本がぎっしり詰まっているように見える棚に近づき、その横に存在する隠し扉を開いた。何度見ても、この仕掛けには驚かされる。本が詰まっているように見えるこの棚の本は背表紙だけを張り合わせただけのハリボテで、基地に続く地下通路を偽装するための装飾品なのである。
「けほっ、相変わらず埃っぽいな」
俺がぼやきながら長い梯子を降りていくと、まばらな灯りによって照らされた地下通路が顔を出した。ここをさらに100メートルほど進んでいけば、ブリーフィングルームや武器格納庫、飛行機の滑走路などがある区画に到達する。これは、高校に通っている戦士たちを最速で基地に向かわせるための近道だ。
俺はダッシュで武器格納庫に向かい、その中にある自分のロッカーを開る。そして、ダークグレーを基調とした防弾チョッキを着込んだ。続いて、そのポケットにマガジンを詰め込む。さらに真っ黒な軍用ヘルメットを引っ掴んで被り、空気を読めない本部への苛立ちに任せてアジャスターを強く引く。このクソ重い鉄兜は、装着者の顔を相手に知覚させない、認識阻害機能付きだ。俺に荒々しく履かれるコンバットブーツ。哀れなり。
最後に俺は、金属製の青黒い装備を引っ張り出した。それぞれ、背骨のようなデザインのもの、籠手のような形をしたもの、膝から下を覆うタイプのものである。

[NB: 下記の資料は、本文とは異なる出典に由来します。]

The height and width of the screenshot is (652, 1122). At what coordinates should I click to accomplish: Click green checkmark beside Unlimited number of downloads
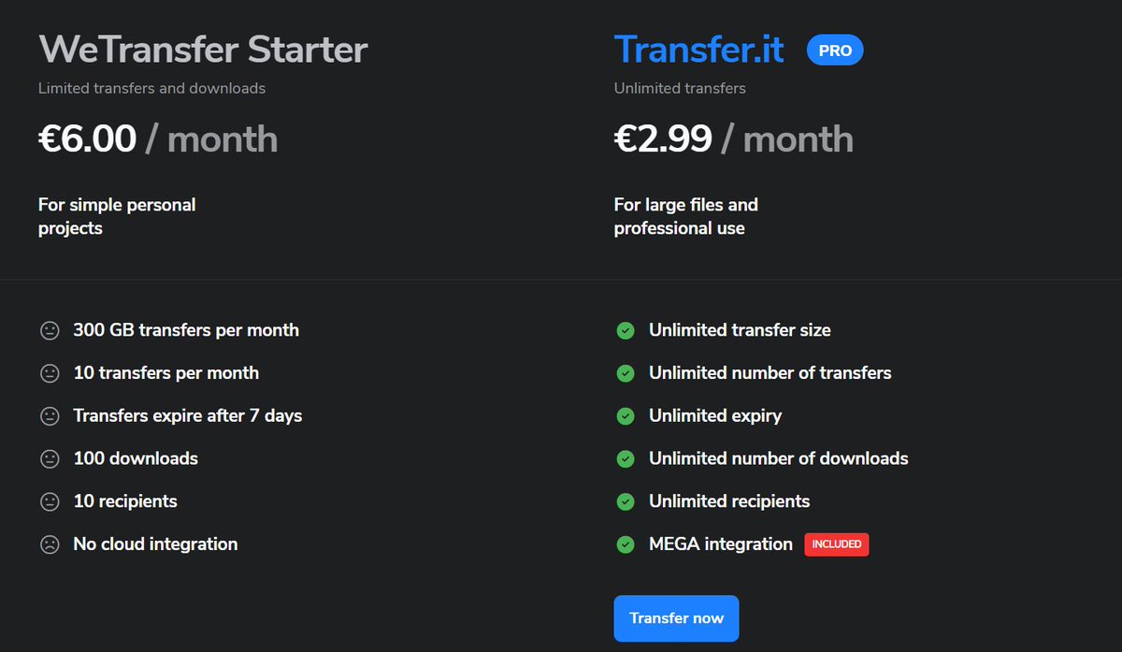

俺が手首やふくらはぎ、脊髄に沿って装着した暗い色合いのプロテクターは、異質なまでの存在感を放っていた。弾道歪曲と自由飛行の機能を兼ね備える装甲、通称は”安全装置”だ。起動すればエネルギーの解放部分が青白い光を放ち始める、なかなかにロマンのある装備となっている。
防弾チョッキの胸ポケットに入ったグリップのみの”剣”は、トリガーを引けば即座に光の刃が生成される仕組みの近接特化型兵器だ。どこにでも携行可能な優れものだが、組織のルールで持ち出しは禁止されている。
装備の動作確認をあらかた終えた俺は、急いでブリーフィングルームの入り口へ向かう。そして、ノックした。
「失礼します」
ブリーフィングルームの扉を開くと、先に集まったメンバーたちが既に着席していた。昼間に異端審問委員にボコボコにされたバディ、礼央もその中に紛れている。
「最近出動多くね?」
「仕方ねえよ。コロニーの方が今活発に活動しているみたいだしな。ここが頑張りどころなんだとよ」
礼央は肩をすくめながらそんなことを言い、顎をしゃくって俺の視線を誘導する。彼が示す先、それは俺たちがコロニーと呼称している場所の地図であった。デコボコした沿岸に位置する大陸で、その中には悪魔どもがいる。時折俺たちに攻撃的な姿勢をとってくるので、それを迎撃、時には仕事を与えられているのが俺たち愛の戦士隊というわけだ。
「これよりブリーフィングを開始する」
ドアを開いて入ってきた彫りの深い顔の司令官が、重々しい声でそう告げる。雑談などをしていてほんわかしていたブリーフィングルームの空気が一瞬にして張り詰め、戦闘モードに入る。
黒部司令手ずから部屋の照明を落とし、プロジェクターでいくつかの項目が表示される。先ほどからずっと表示されていたコロニーの地図に加えて、作戦概要と具体的なターゲットの写真がくっきりと浮き上がる。
「今回標的となっているのはこの地点。1700、準備が整い次第、抹消せよ。通達した通り、1630出撃だ」
概要によると、発信機によってすでにターゲットの所在地は判明しており、後は俺たちが攻撃して潰すだけらしい。あらかた作戦規模と行動目標について説明を受けた後、俺と礼央、そしてその他3名の部隊員は作戦へと駆り出されたのであった。